AVAILABLE RECORDS:
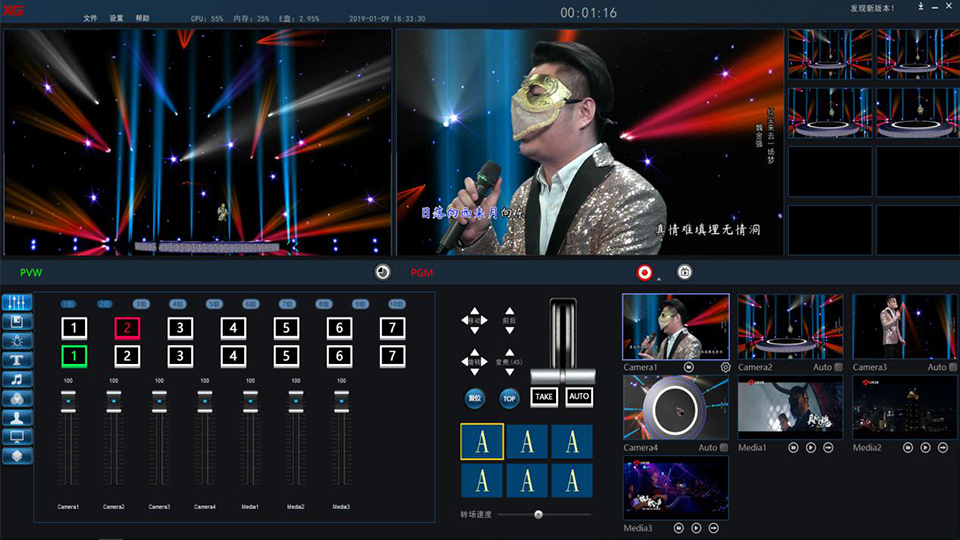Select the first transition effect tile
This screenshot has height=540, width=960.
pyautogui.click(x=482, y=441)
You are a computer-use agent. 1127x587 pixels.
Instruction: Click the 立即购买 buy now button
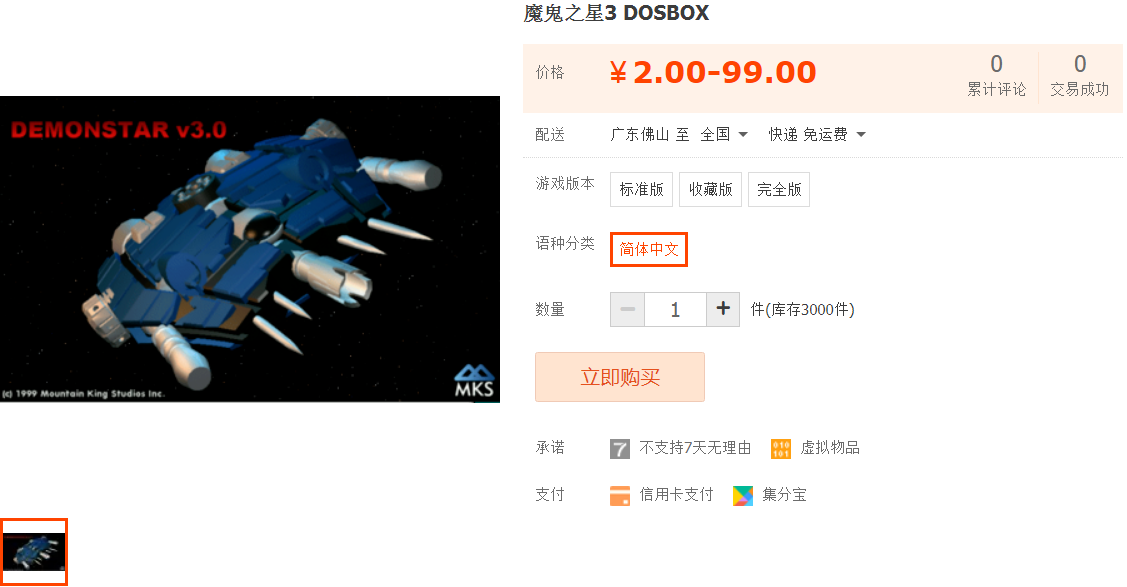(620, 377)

* * *

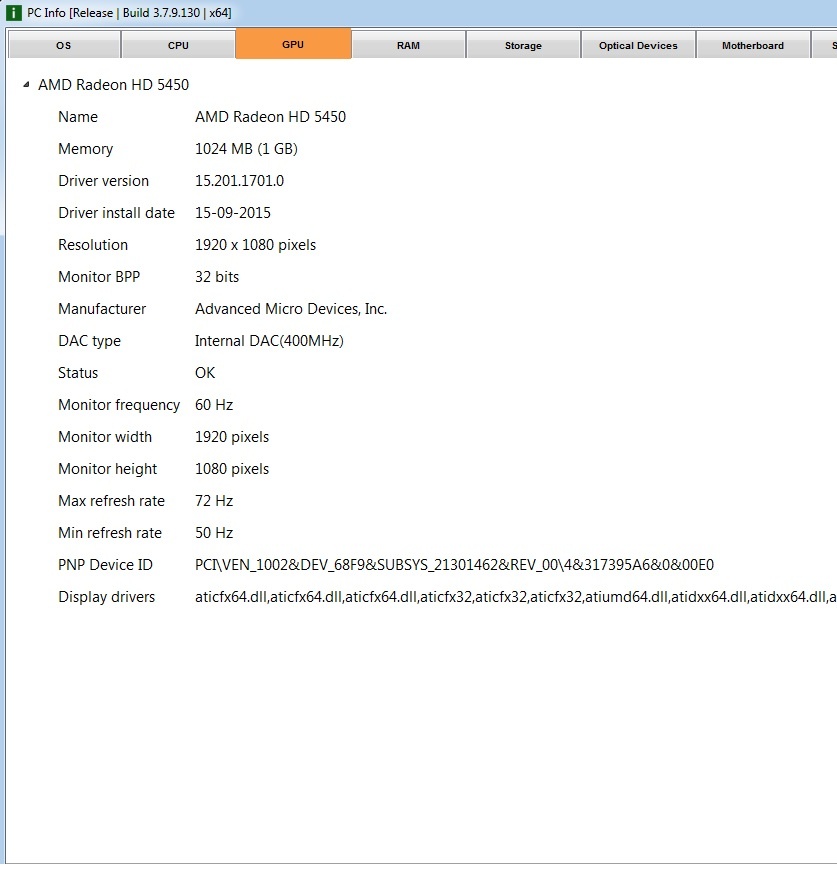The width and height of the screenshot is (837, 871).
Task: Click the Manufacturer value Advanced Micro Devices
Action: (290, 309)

INSTRUCTION:
Please copy the material above from the line with "The width and" through the line with "Action: (290, 309)", leaving the pictures out.

FINISHED TASK:
The width and height of the screenshot is (837, 871).
Task: Click the Manufacturer value Advanced Micro Devices
Action: (290, 309)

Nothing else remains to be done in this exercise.